:: Supplied data
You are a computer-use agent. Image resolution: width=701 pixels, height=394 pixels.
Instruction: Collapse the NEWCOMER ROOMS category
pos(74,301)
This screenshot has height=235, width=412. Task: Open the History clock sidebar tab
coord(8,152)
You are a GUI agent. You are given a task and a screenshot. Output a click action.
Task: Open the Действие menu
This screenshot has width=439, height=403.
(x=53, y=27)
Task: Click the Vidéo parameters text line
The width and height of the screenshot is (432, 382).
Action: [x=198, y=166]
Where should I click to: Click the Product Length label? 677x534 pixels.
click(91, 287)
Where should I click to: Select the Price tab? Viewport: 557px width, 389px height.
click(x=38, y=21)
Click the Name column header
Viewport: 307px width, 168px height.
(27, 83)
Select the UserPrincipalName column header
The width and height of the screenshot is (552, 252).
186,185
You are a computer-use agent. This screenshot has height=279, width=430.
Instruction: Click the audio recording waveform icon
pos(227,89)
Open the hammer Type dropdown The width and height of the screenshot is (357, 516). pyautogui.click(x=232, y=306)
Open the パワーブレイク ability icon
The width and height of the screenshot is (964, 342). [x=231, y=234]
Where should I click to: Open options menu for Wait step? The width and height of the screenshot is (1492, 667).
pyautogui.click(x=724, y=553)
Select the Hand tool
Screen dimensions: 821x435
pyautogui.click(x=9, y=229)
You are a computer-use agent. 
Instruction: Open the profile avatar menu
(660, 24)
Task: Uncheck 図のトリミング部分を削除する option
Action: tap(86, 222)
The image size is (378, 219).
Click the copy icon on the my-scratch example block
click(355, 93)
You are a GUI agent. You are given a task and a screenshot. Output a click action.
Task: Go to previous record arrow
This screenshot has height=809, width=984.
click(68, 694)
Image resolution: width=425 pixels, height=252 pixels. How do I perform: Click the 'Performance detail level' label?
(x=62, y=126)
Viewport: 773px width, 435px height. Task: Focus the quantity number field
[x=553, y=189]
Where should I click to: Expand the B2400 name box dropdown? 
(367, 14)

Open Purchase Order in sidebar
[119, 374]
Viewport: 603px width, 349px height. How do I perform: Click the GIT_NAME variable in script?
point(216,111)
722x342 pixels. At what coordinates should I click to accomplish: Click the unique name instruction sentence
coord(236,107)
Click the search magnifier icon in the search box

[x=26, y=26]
::::
Task prompt: I'd like the records returned exactly as they were written, please.

Response to the exercise:
You are a computer-use agent. Image resolution: width=701 pixels, height=394 pixels.
Instruction: Collapse the NEWCOMER ROOMS category
pos(74,301)
This screenshot has height=235, width=412. Task: Open the History clock sidebar tab
coord(8,152)
You are a GUI agent. You are given a task and a screenshot. Output a click action.
Task: Open the Действие menu
This screenshot has width=439, height=403.
(x=53, y=27)
Task: Click the Vidéo parameters text line
The width and height of the screenshot is (432, 382).
Action: [x=198, y=166]
Where should I click to: Click the Product Length label? 677x534 pixels.
click(91, 287)
Where should I click to: Select the Price tab? Viewport: 557px width, 389px height.
click(x=38, y=21)
Click the Name column header
Viewport: 307px width, 168px height.
(27, 83)
Select the UserPrincipalName column header
The width and height of the screenshot is (552, 252).
186,185
You are a computer-use agent. This screenshot has height=279, width=430.
Instruction: Click the audio recording waveform icon
pos(227,89)
Open the hammer Type dropdown The width and height of the screenshot is (357, 516). pyautogui.click(x=232, y=306)
Open the パワーブレイク ability icon
The width and height of the screenshot is (964, 342). [x=231, y=234]
Where should I click to: Open options menu for Wait step? The width and height of the screenshot is (1492, 667).
pyautogui.click(x=724, y=553)
Select the Hand tool
Screen dimensions: 821x435
pyautogui.click(x=9, y=229)
You are a computer-use agent. 
Instruction: Open the profile avatar menu
(660, 24)
Task: Uncheck 図のトリミング部分を削除する option
Action: tap(86, 222)
The image size is (378, 219).
Click the copy icon on the my-scratch example block
click(355, 93)
You are a GUI agent. You are given a task and a screenshot. Output a click action.
Task: Go to previous record arrow
This screenshot has height=809, width=984.
click(68, 694)
Image resolution: width=425 pixels, height=252 pixels. How do I perform: Click the 'Performance detail level' label?
(x=62, y=126)
Viewport: 773px width, 435px height. Task: Focus the quantity number field
[x=553, y=189]
Where should I click to: Expand the B2400 name box dropdown? 
(367, 14)

Open Purchase Order in sidebar
[119, 374]
Viewport: 603px width, 349px height. How do I perform: Click the GIT_NAME variable in script?
point(216,111)
722x342 pixels. At what coordinates should I click to accomplish: Click the unique name instruction sentence
coord(236,107)
Click the search magnifier icon in the search box

[x=26, y=26]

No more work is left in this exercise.